_Requirement_
Render the stretch of the material from the line containing "The width and" through the line containing "I will coord(684,425)." as a JSON list of strings, one per line, with blank lines left out.

_Data_
* * * * *
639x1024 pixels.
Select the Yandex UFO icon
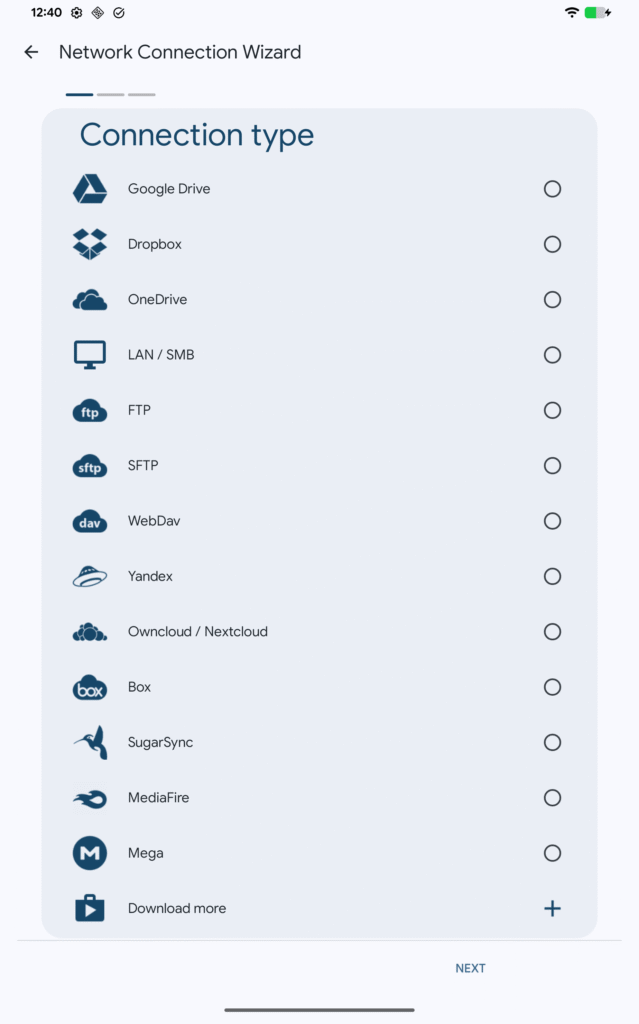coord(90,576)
* * * * *
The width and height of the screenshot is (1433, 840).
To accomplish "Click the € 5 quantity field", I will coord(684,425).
* * * * *
_Finished exercise_
[
  "The width and height of the screenshot is (1433, 840).",
  "To accomplish \"Click the € 5 quantity field\", I will coord(684,425)."
]